The government contends Microsoft used that monopoly power to bully its way to dominance in the Internet browser market over Netscape, which was sold to America Online after the trial started last year.
A person close to the plaintiffs said the Web browser market "has been tipping toward Microsoft," but the Microsoft lawyer said there is "vibrant competition" in the browser market.
The government will argue that Microsoft choked off Netscape's avenues of distribution on its way to dominance.
Microsoft disagrees.
"Our view is that the channels of distribution in this instance were wide open," a Microsoft lawyer said of the competition for Web browsers.
A lawyer sympathetic to the government's views said Microsoft cut vital channels for Netscape's distribution, such as exclusive distribution with new computers.

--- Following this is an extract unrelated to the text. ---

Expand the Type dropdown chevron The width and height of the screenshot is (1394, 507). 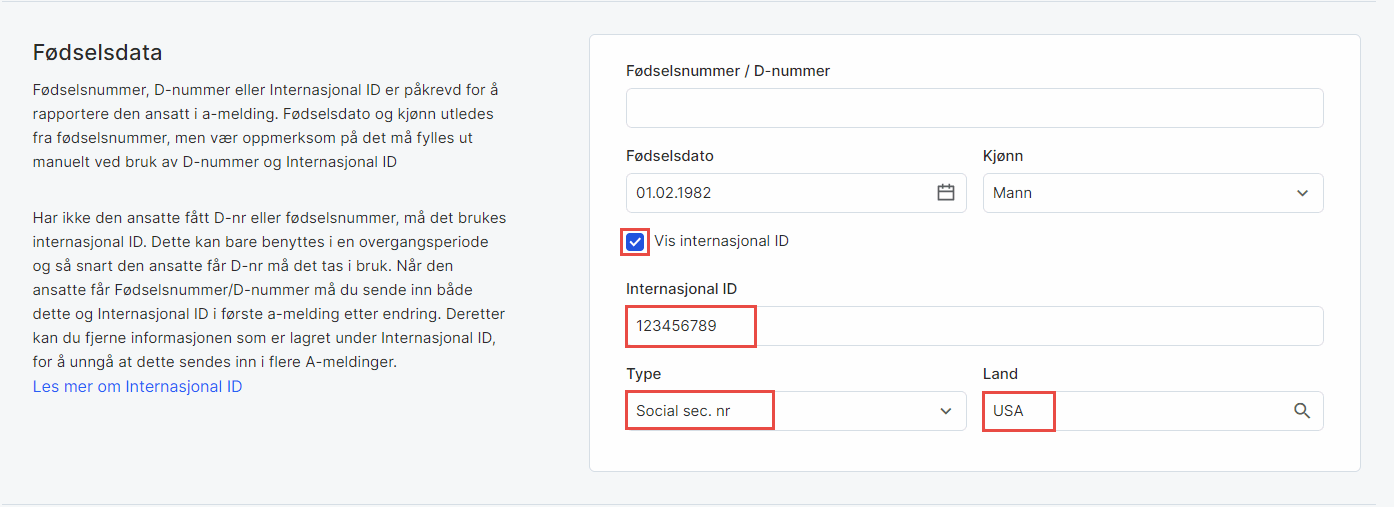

The lawyer likened the situation to cutting off air travel from the East Coast to California -- there are many other ways to go but they are impractical for most business people.
Such arguments will run into the hundreds when the findings of fact are submitted to the judge Tuesday. Each finding will be backed with citations to the mountains of testimony and exhibits presented at trial.
The judge could wind up with more than 1,000 pages of filings to read, and even more once each side submits replies on 10 September.
US District Judge Thomas Penfield Jackson will use the proposed findings of fact as the first step in deciding what was proven at trial.